** Begin TASK DATA **
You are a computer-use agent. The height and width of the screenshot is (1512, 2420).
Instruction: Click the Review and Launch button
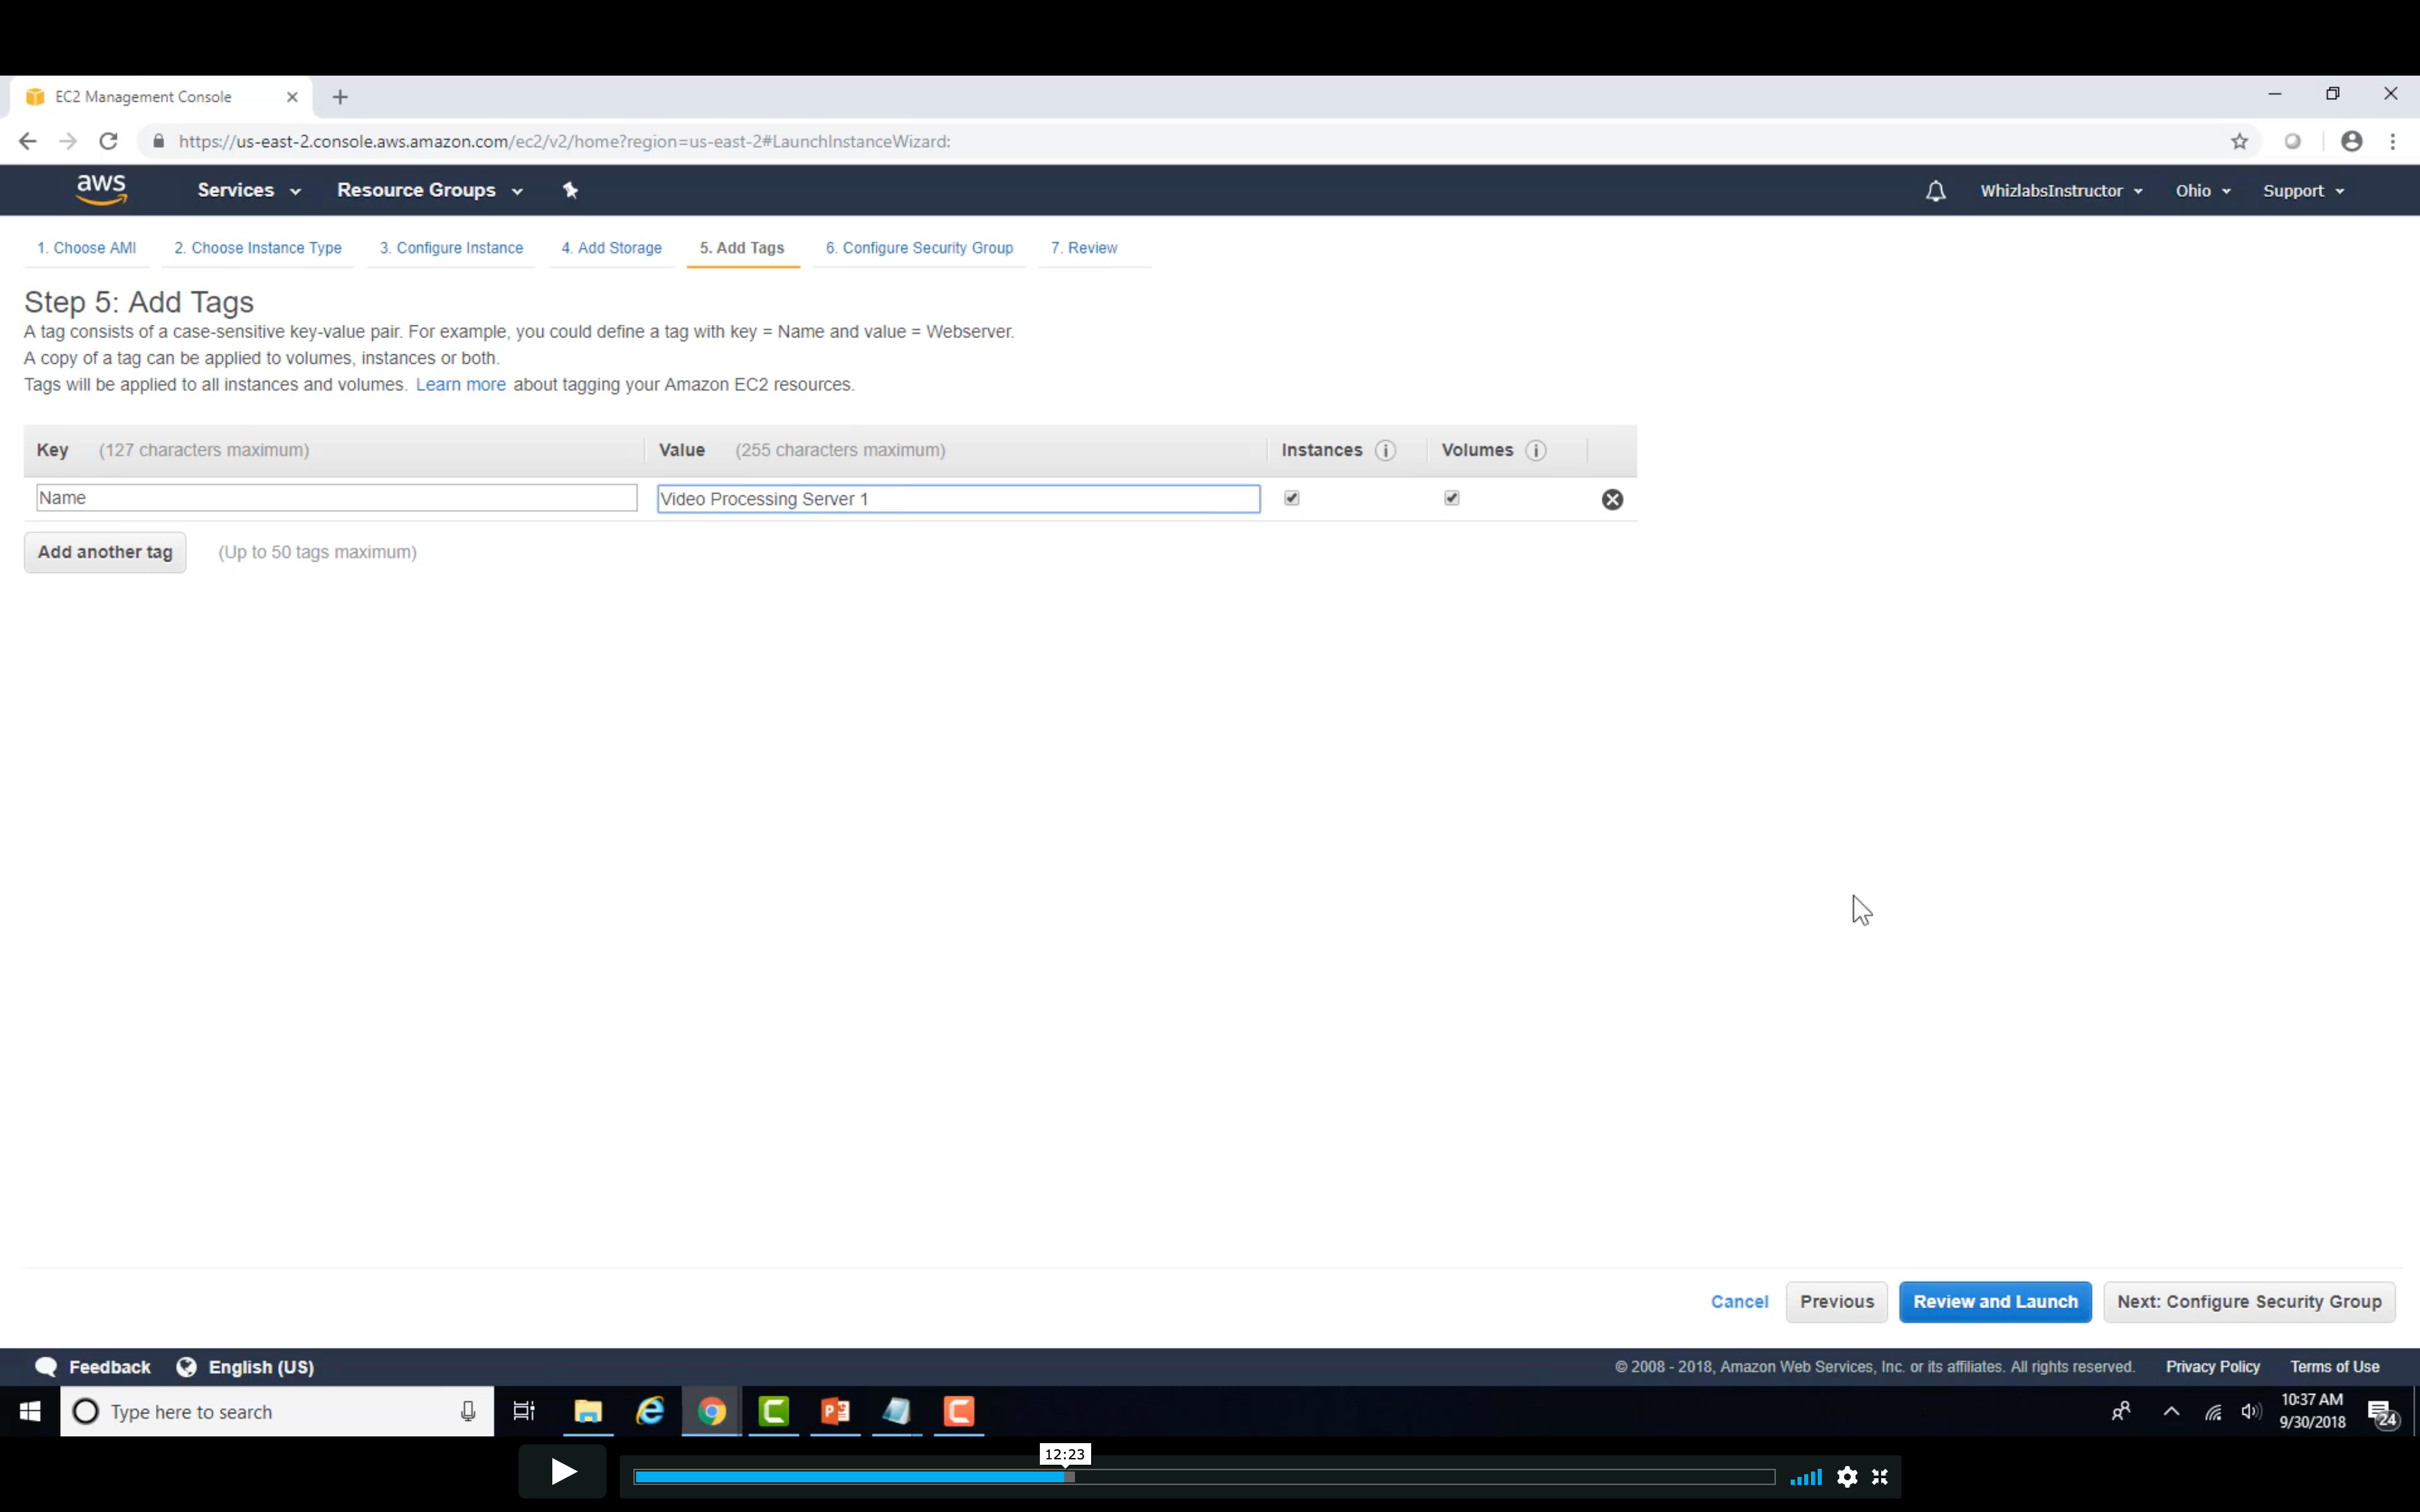(1994, 1301)
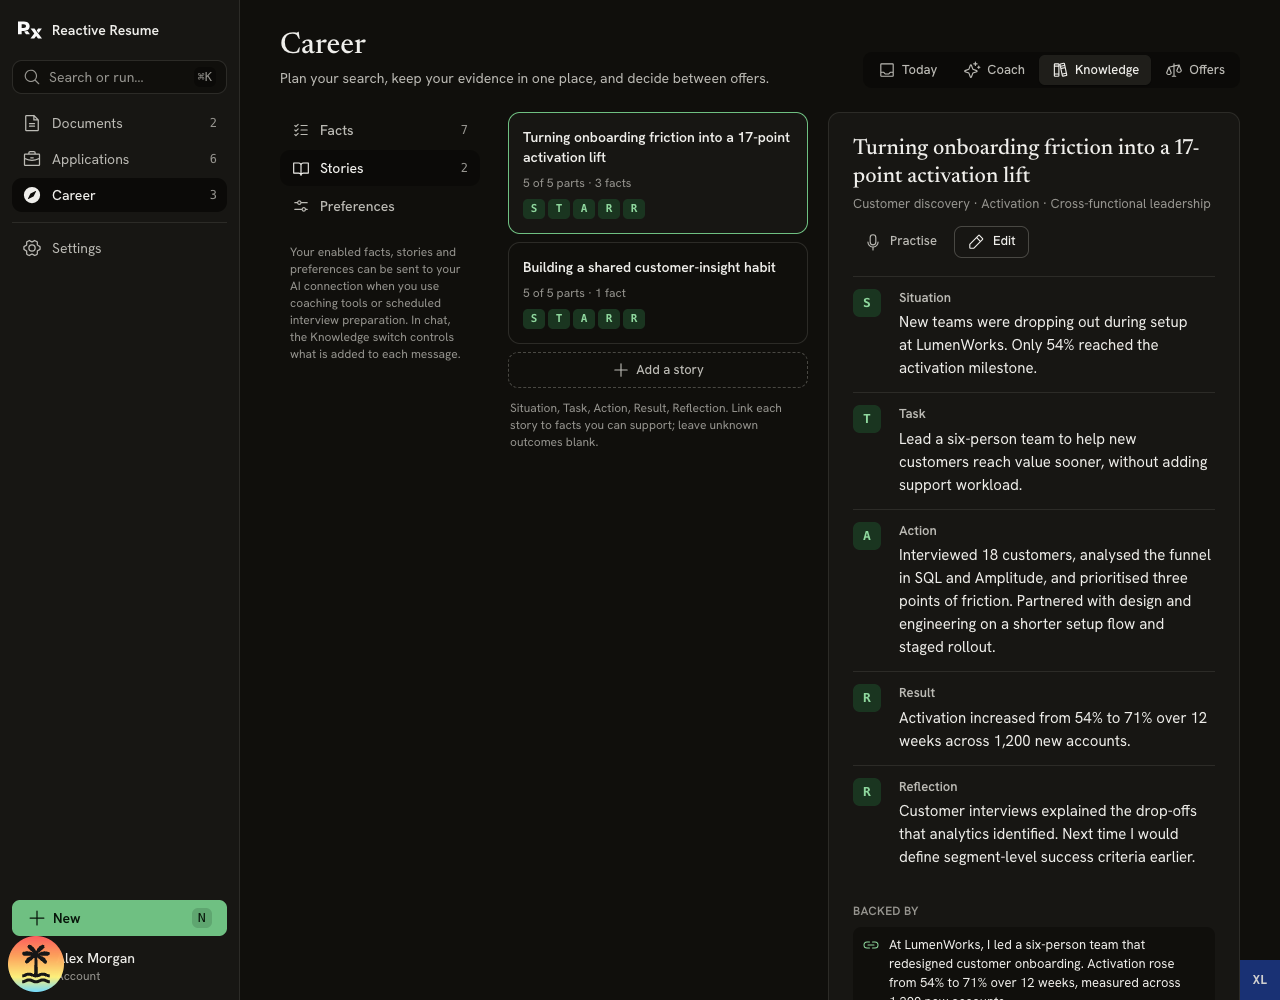Open the Coach tab

(x=994, y=70)
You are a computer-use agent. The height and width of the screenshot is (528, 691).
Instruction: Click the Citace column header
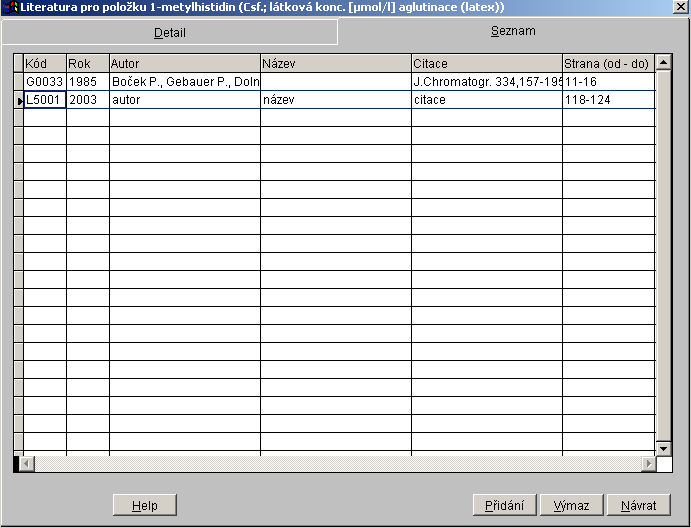(486, 63)
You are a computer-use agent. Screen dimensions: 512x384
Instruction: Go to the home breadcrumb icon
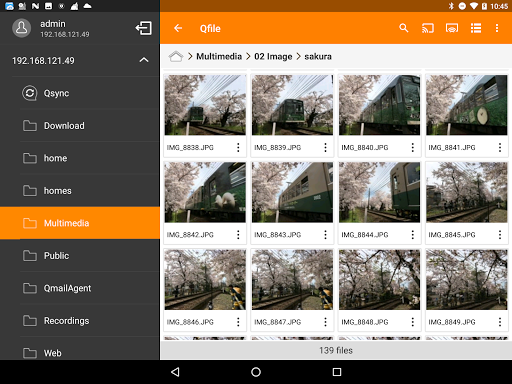[176, 56]
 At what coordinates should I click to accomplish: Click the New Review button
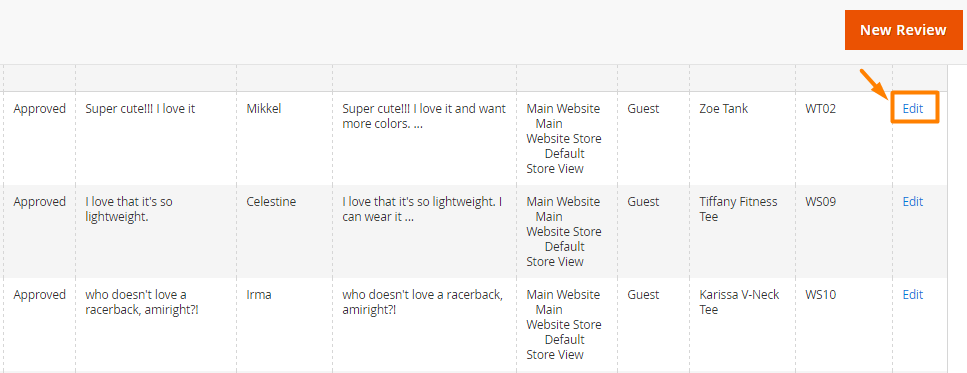point(903,30)
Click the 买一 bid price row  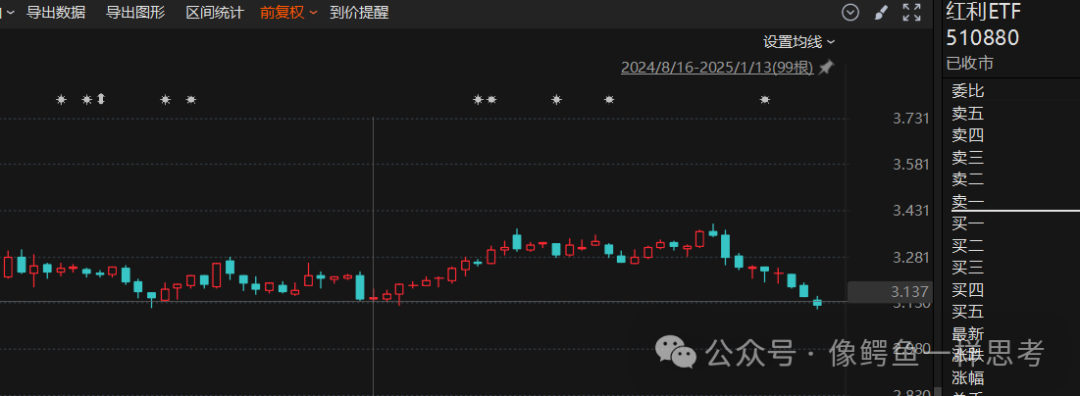(1006, 222)
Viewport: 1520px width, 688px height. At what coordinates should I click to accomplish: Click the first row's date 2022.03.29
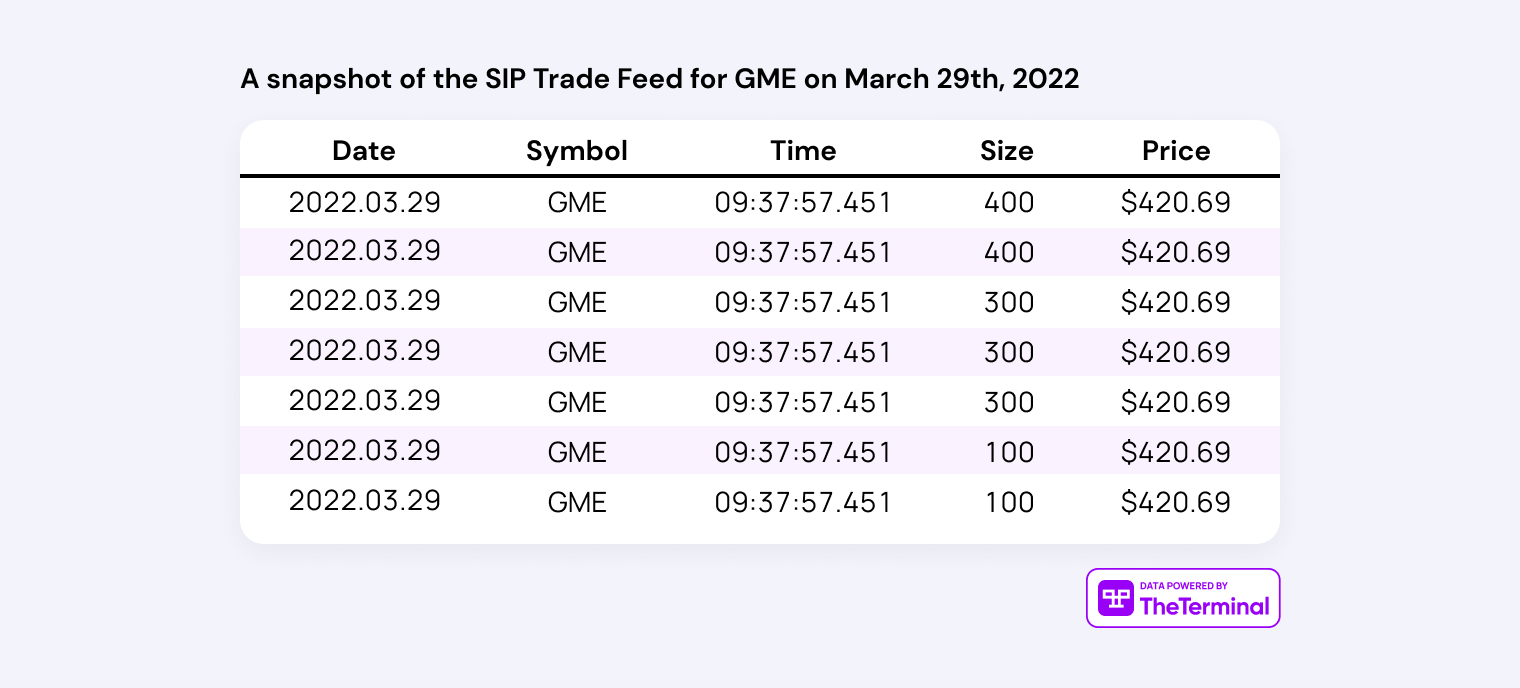click(x=365, y=202)
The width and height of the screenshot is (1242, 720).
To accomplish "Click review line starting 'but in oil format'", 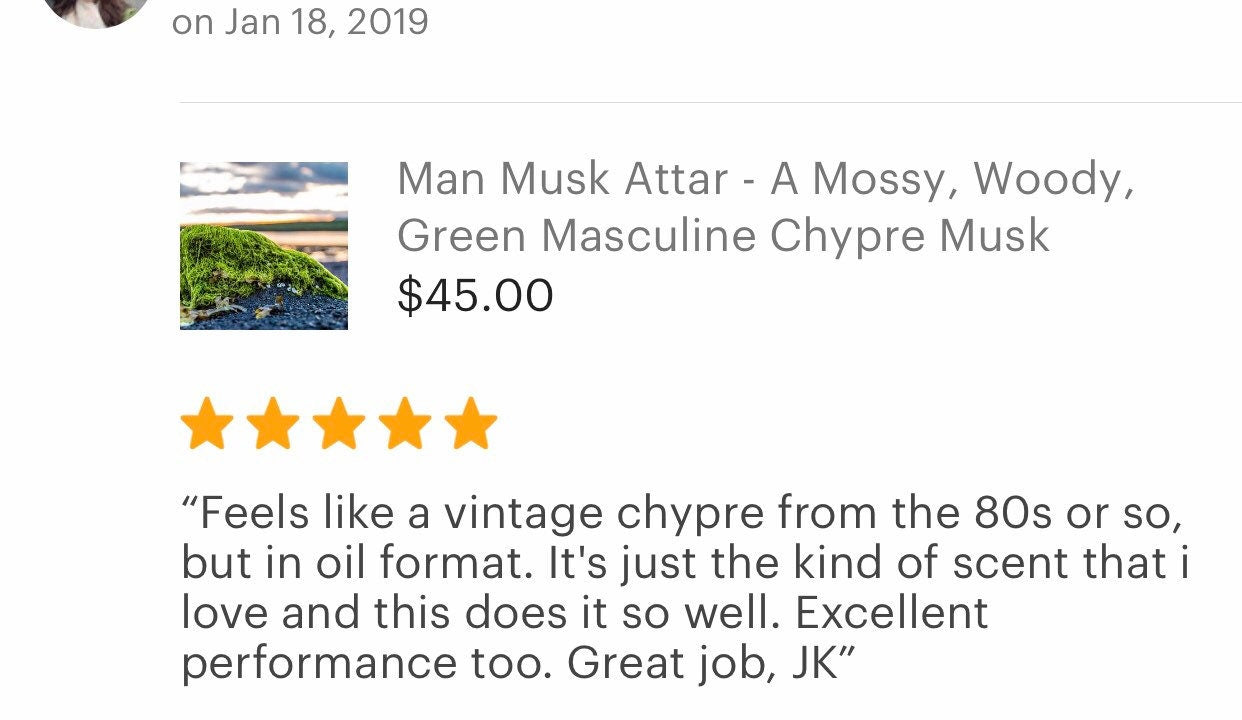I will (684, 564).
** End TASK DATA **
BRIEF –
Pick out each line of the data above that contains the word "Instruction", and copy those lines in full.

SOLVED EXERCISE –
Instruction: Click the Review and Launch button
Instruction: Click the Citace column header
Instruction: Go to the home breadcrumb icon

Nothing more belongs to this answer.